Mercedes Gallizo, exsecretaria general de Instituciones Penitenciarias, y Rafael Bengoa, exconsejero de Sanidad del Gobierno Vasco, presentaron la integración en Osakidetza


En ambos casos, la negociación entre los departamentos de sanidad autonómicos y la Secretaría General de Instituciones Penitenciarias se prolongaron varios años, pero, finalmente, se consiguió el objetivo: ofrecer a los reclusos una calidad asistencial similar a la que se recibe fuera de las prisiones. Quiñonero destaca, sobre todo, el hecho de que puedan acceder a las historias clínicas de los pacientes.

Pero, en general y a pesar de las reivindicaciones, “la sanidad penitenciaria española es puntera”, reconoce el presidente de la SESP. Ley Orgánica General Penitenciaria (LOGP), que dedica expresamente algunos artículos a la asistencia sanitaria, es “de las más avanzadas”. “Hay países europeos que no tienen una estructura como la nuestra. Quizá los italianos son los más cercanos; Francia, algo; pero Inglaterra y Alemania, nada”, detalla.

Temor por desconocimiento
Mientras esperan que la Administración “cumpla sus propias leyes”, los profesionales sanitarios que trabajan en este ámbito se preguntan por qué a la sanidad penitenciaria “ni se la conoce ni se la reconoce”. García Guerrero, que empezó a ejercer en prisiones en 1989, cree que “quien no tiene relación con este mundo, no se interesa en conocerlo”. Afirma que los 26 años que lleva trabajando en este sistema le han llenado “plenamente”, desde el punto de vista personal y profesional, porque cree que han hecho una labor muy importante, aunque poco reconocida, en el control de muchas patologías y que han ganado años de vida para mucha gente.
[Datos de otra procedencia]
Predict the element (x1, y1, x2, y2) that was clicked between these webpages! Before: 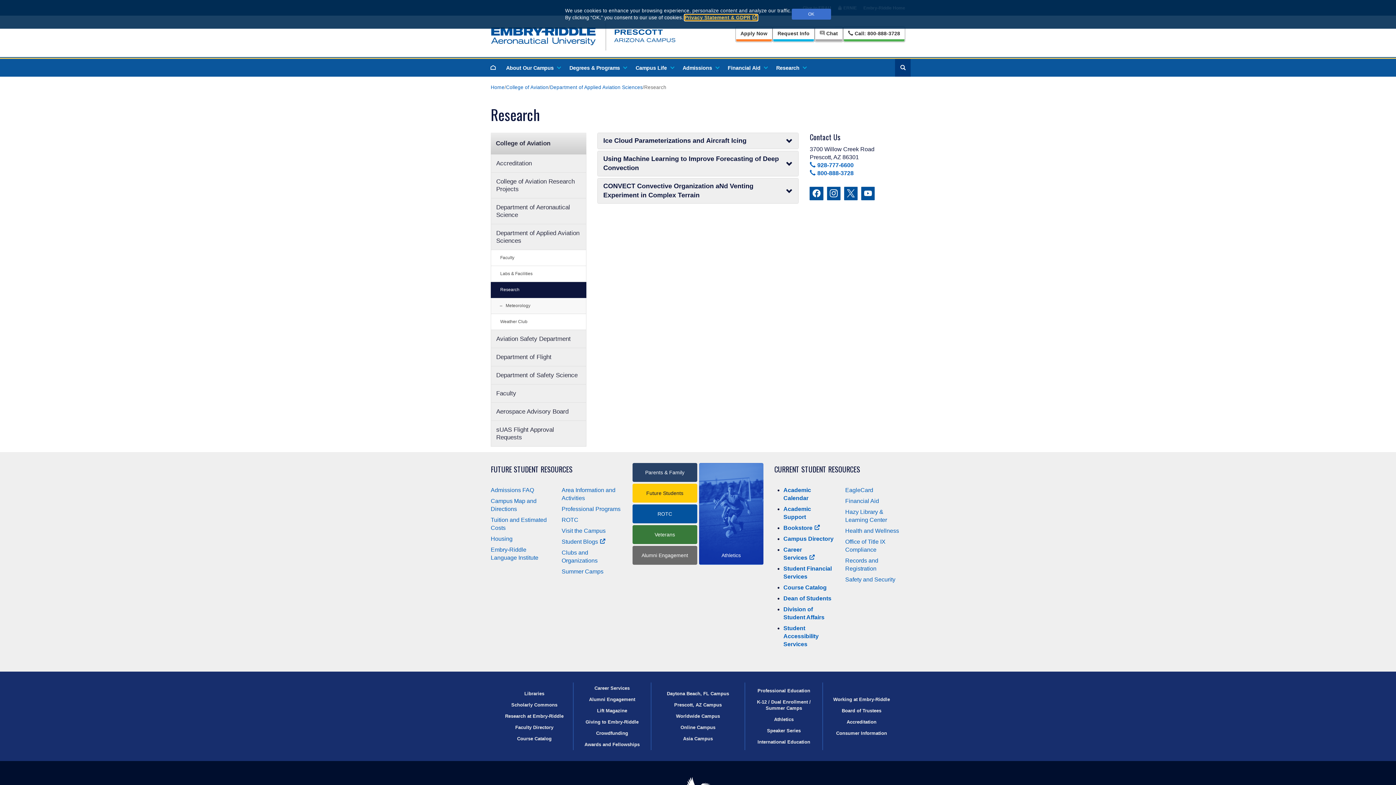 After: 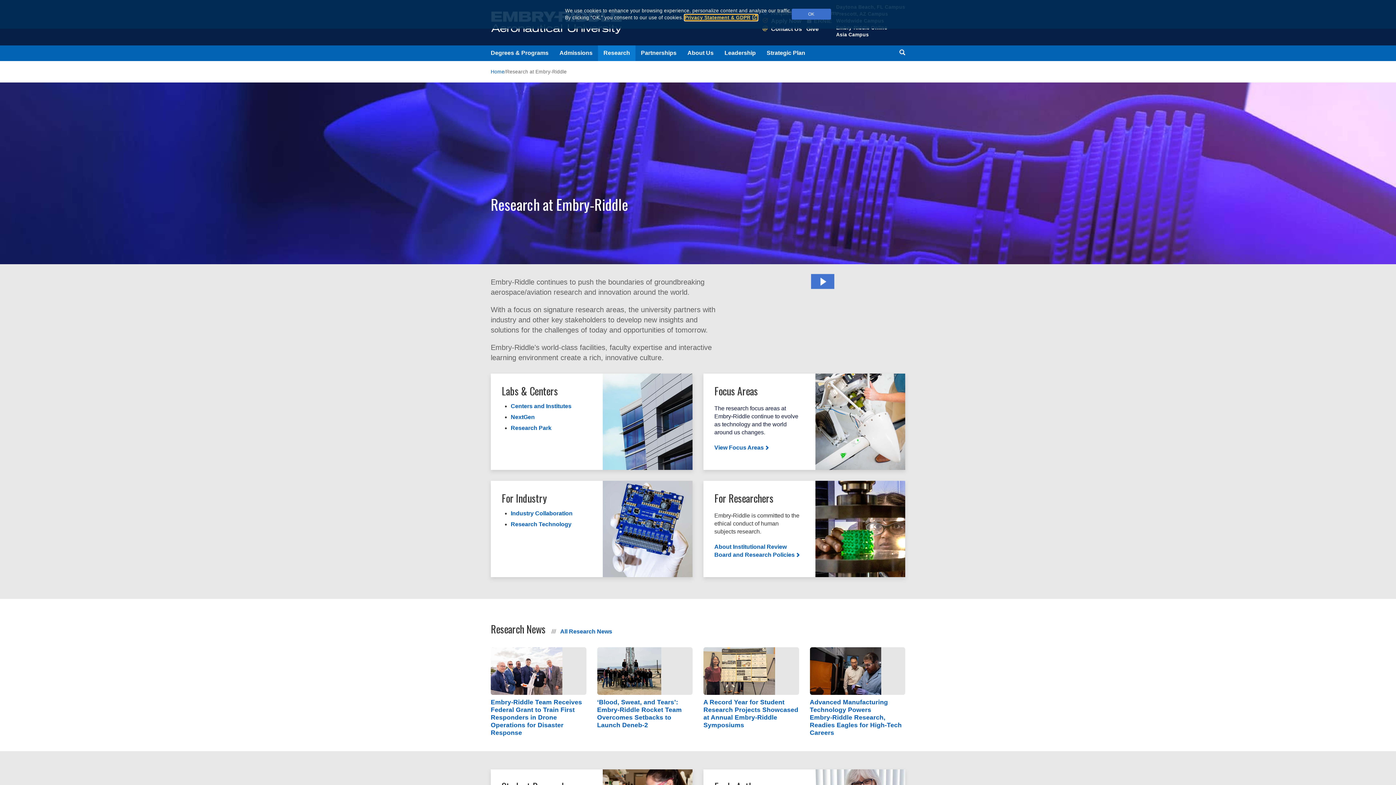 Action: label: Research at Embry‑Riddle bbox: (505, 713, 563, 719)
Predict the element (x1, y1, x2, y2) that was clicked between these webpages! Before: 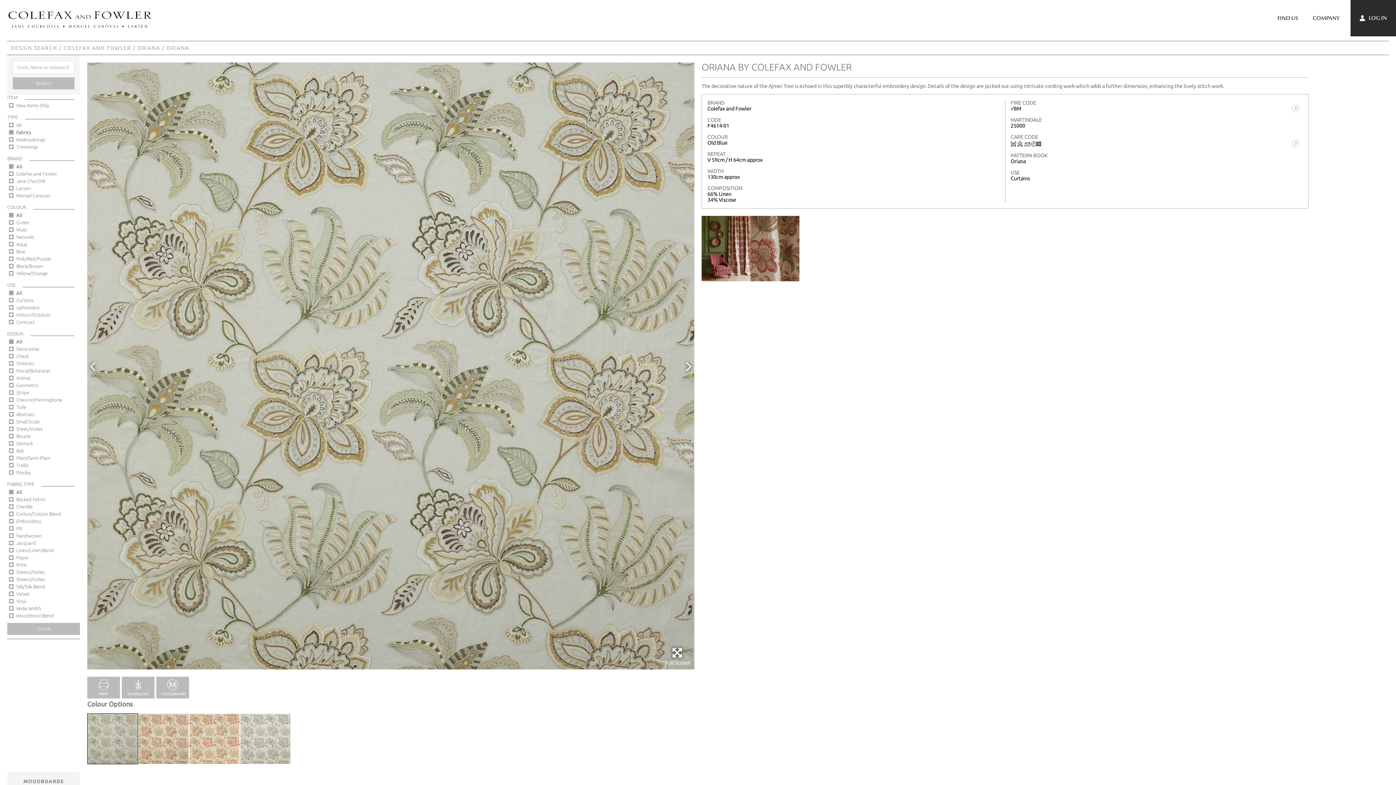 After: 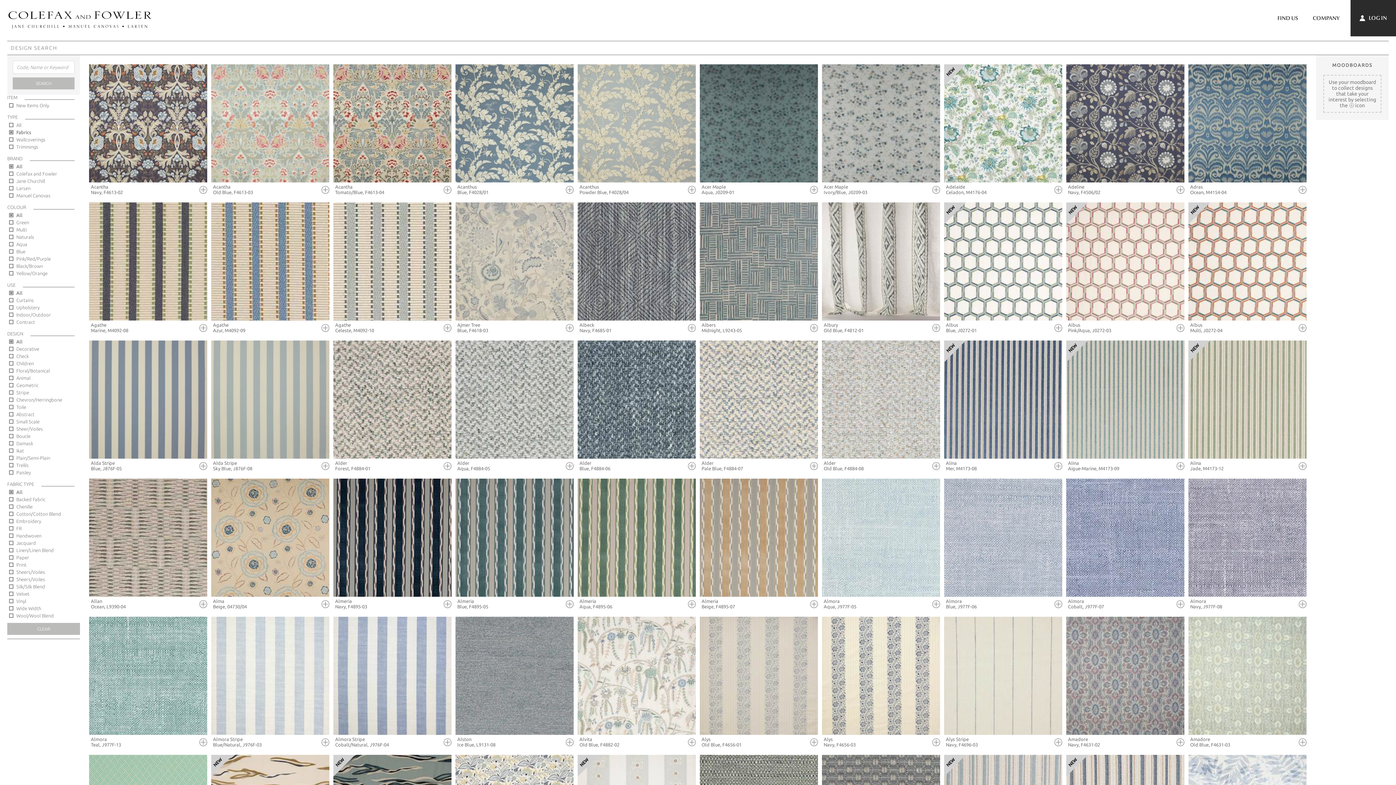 Action: bbox: (0, 0, 160, 40)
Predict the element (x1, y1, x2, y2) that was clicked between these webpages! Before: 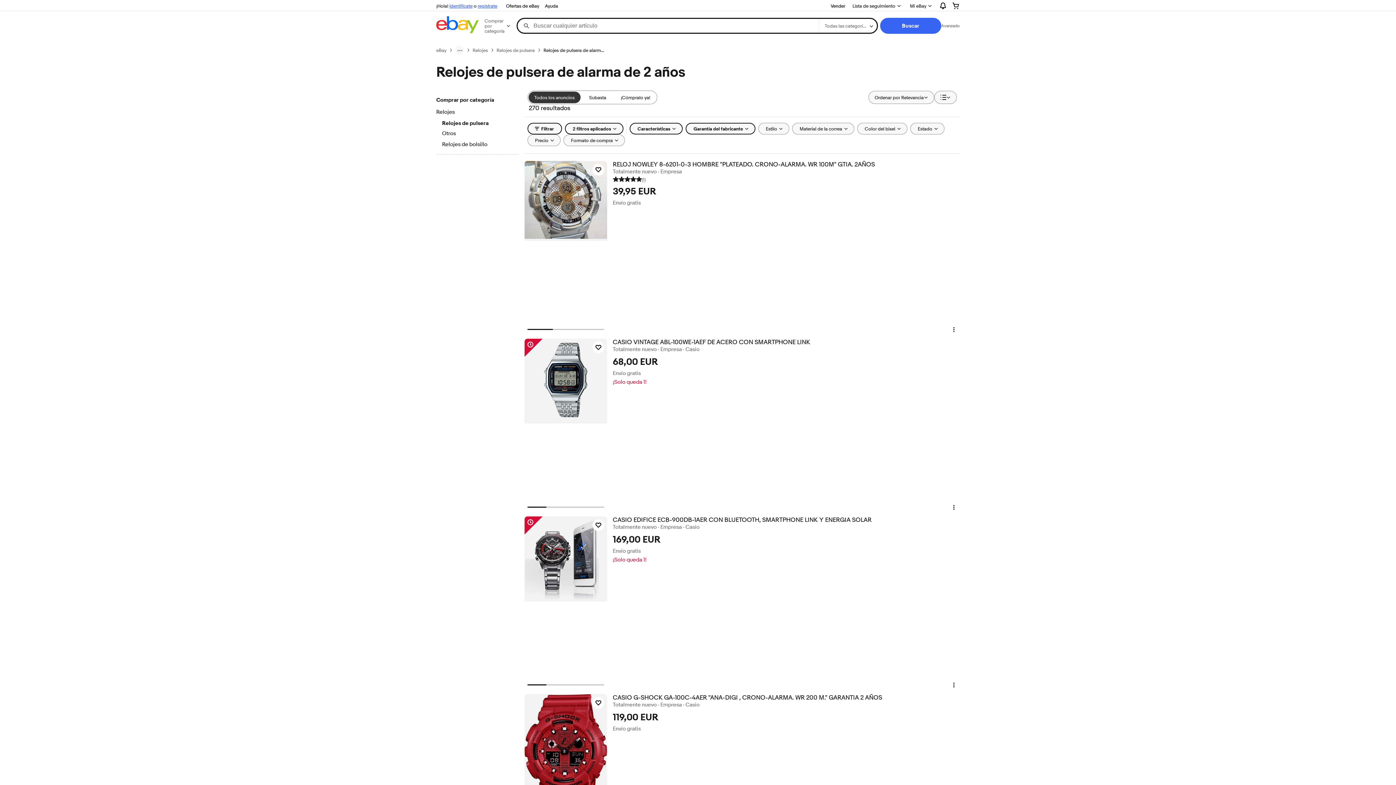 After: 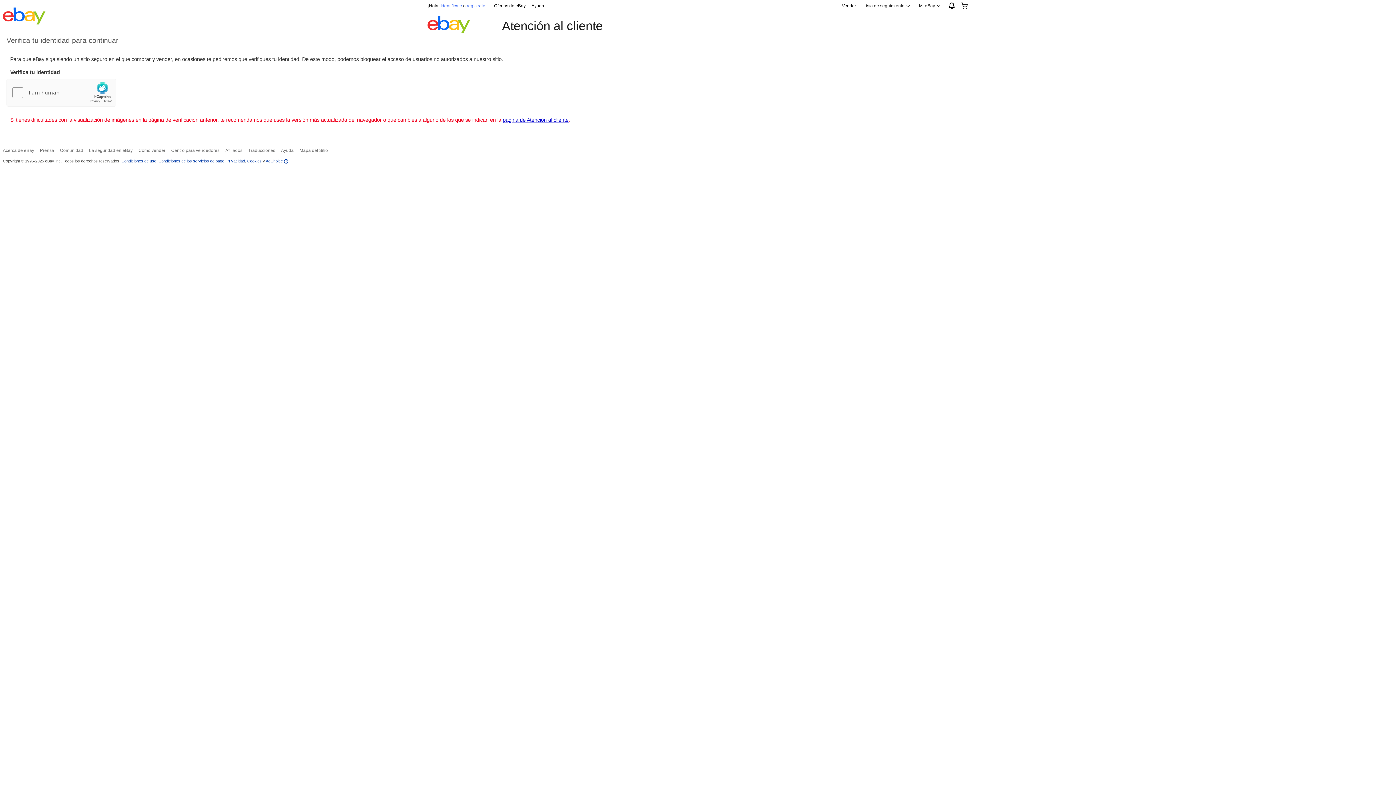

No en vano, Antonio López, quien también lleva 26 años ejerciendo la profesión en este medio, recuerda que a los médicos que entraron en aquella época en la sanidad penitenciaria les tocó “vivir de pleno” la epidemia de VIH: “Al principio, se estableció que los pacientes que estuvieran en peores condiciones podían solicitar la libertad por enfermedad grave, así que había reclusos que abandonaban el tratamiento voluntariamente al ingresar en prisión y volvían a retomarlo cuando estaban en libertad. Esto podía conllevaba problemas de resistencias y deterioro, pero lo importante era estar en libertad. Nos costó mucho convencerles de que no lo hicieran”.

A falta de una “explicación lógica”, Quiñonero atribuye al “miedo” la reticencia de la Administración respecto a que los servicios médicos de las prisiones puedan trabajar como un centro de AP que dependa de un área de salud comunitaria. Al final, la percepción de estos profesionales es que la sociedad no quiere oír ni hablar de nada que tenga que ver con las cárceles, y que prefiere que estén cuanto más lejos, mejor. El trabajo arduo es acabar con el estigma que rodea a todo lo que lleva el adjetivo ‘penitenciario’ para permitir avanzar a un sistema sanitario bueno, pero que podría ser mejor.